Vinelife Church | Good Finance

Vinelife Church

Vinelife Church is a faith-based organisation. We took on a secured loan to diversify their income and carry on serving their community.

Duration 
20 years
Cost of capital 
6% initially
Amount invested 
£300,000

"Encountering God. Empowering People. Engaging Our City"

Challenge

Local churches can exist to serve themselves in an ancient building/hired space. They can exist by asking the local community to come and use them as a service provider. Most churches have a charitable status and it helps them fulfil some of their charitable obligations. But for the most part they focus on their main service provider - the faith they support.

We aren't a parish church, so we had to be highly intentional around our engagement of the community. This is in particular in areas of need. In our history, we were locked into the cycle of just providing a service for christians. Rather than working out how to love and serve the community we were in.

We realised as a local church, with about 500 adults and 120 kids, there's a lot of activity happening in the area. We're trans-local. Which means whilst we're based in one area, people will come from all over Manchester to worship.

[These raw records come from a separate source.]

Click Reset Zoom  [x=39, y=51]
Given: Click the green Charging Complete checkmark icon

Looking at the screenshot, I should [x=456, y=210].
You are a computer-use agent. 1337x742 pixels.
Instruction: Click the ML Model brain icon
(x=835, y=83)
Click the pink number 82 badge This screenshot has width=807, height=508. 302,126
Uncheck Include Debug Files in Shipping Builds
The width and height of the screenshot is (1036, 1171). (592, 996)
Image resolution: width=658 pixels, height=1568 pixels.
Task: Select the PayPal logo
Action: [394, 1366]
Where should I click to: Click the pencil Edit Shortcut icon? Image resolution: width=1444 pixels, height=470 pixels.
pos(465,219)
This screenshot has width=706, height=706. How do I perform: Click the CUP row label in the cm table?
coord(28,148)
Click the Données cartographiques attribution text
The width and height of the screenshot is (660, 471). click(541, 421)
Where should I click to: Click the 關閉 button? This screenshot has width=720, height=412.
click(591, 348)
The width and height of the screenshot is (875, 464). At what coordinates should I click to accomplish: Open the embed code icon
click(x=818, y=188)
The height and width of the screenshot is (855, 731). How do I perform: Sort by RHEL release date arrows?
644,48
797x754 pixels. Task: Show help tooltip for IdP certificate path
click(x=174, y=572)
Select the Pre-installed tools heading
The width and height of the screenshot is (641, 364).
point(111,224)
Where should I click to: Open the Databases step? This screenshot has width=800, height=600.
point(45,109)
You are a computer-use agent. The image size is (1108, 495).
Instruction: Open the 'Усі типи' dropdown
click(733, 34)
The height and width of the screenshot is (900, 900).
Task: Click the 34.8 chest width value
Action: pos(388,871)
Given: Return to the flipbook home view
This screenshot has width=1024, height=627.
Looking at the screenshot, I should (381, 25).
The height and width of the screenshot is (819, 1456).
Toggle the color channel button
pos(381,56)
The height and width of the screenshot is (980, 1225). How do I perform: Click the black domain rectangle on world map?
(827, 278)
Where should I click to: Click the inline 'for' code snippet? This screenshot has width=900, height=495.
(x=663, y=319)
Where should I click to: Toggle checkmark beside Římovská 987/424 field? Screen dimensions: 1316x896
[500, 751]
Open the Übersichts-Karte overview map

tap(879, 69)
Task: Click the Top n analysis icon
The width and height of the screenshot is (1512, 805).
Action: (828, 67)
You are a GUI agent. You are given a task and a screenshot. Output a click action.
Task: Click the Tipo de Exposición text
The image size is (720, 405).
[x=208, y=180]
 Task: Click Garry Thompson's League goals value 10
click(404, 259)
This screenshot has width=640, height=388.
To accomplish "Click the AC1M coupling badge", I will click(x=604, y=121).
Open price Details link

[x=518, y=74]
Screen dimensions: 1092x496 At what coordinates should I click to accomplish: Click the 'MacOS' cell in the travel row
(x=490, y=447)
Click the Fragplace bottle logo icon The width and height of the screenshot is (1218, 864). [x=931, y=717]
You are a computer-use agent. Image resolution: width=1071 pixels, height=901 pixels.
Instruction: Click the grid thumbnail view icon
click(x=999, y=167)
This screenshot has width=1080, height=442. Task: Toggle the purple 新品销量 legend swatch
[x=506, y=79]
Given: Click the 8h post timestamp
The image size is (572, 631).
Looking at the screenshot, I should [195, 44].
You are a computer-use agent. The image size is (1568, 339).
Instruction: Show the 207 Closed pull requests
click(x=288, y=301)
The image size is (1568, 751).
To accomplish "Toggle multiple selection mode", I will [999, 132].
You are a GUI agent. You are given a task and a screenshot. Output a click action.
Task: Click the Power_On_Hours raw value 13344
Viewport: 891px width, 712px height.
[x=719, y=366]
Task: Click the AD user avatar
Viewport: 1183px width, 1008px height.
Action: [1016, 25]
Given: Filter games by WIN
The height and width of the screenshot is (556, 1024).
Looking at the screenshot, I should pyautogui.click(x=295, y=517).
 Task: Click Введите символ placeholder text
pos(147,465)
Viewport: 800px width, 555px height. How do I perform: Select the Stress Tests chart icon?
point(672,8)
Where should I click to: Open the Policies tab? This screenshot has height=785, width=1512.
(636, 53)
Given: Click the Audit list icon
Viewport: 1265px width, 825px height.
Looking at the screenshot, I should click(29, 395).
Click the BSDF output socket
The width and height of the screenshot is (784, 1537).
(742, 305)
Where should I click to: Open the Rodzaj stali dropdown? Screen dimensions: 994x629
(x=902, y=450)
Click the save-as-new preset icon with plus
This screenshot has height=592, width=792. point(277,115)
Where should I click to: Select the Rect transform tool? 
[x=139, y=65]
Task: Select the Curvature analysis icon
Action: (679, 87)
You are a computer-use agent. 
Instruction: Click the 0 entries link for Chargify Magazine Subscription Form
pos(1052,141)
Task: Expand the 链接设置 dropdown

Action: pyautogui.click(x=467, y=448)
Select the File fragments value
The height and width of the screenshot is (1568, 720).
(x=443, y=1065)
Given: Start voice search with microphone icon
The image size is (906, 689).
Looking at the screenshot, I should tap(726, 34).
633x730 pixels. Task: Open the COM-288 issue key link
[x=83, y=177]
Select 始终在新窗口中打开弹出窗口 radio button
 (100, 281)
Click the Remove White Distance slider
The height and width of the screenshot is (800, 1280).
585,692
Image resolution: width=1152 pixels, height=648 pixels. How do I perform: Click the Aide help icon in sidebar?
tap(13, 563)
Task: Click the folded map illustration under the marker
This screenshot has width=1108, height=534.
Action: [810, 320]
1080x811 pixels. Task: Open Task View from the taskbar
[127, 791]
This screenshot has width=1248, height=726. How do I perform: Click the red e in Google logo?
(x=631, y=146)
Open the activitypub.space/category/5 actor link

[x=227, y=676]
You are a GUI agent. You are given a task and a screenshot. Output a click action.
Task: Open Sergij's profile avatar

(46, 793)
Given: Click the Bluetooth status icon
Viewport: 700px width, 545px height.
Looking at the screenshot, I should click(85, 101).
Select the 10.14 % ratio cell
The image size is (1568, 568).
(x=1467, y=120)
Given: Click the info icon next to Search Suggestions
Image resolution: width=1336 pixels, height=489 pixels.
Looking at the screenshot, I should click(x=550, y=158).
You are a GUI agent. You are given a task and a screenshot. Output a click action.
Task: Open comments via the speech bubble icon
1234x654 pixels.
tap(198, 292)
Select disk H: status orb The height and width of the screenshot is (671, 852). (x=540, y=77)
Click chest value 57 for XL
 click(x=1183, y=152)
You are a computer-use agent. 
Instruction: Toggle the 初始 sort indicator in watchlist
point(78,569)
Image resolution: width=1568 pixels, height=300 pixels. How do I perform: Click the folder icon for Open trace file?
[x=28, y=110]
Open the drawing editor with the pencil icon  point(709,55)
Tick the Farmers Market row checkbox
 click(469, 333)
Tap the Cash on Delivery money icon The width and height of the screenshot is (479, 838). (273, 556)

Even down to where our staff were based, most were driving 35 minutes to go to an office complex.

Solution

We were spending £50,000 a year just on the rent of the office complex. So ten years ago I landed in this post and one of my first decisions was to change the building to love and serve wider Manchester.

One of things at the heart of this church is to serve the most poor and vulnerable in the city, especially homeless people. Food and clothes is primarily the support people offer in the city. We were part of that process but in the last 10 years we had to consider how to deal with the bigger issues that lie behind homelessness.

When the pub over the road went on the market we decided to buy it and turn it into a community hub and coffee house. We decided to buy the Whitworth Arms and turn it into the Anchor Coffee House.

Revenue Model

Charity Bank gave us finance to buy the pub. We employed some managers but also relied on volunteer staff to man that. Any money we make is re-distributed to support the homelessness projects in Manchester.

We borrowed £300,000 over 20 years at a 6% interest rate. We've almost paid it off (ahead of time) and are going to refinance it to buy a new building. This we'll use to scale-up our impact. We’ll be working with Charity Bank again and it will be at a much lower rate of interest (3%).

Impact

We moved towards a loan from Charity Bank to enable us to do something we were dreaming about. Alongside this, they gave us the opportunity to re-define how we were going to think about our church and charity. Giving us the opportunity to love and serve the community we're based in.

In the first year, we were voted in the Top 10 Coffee Houses in Manchester.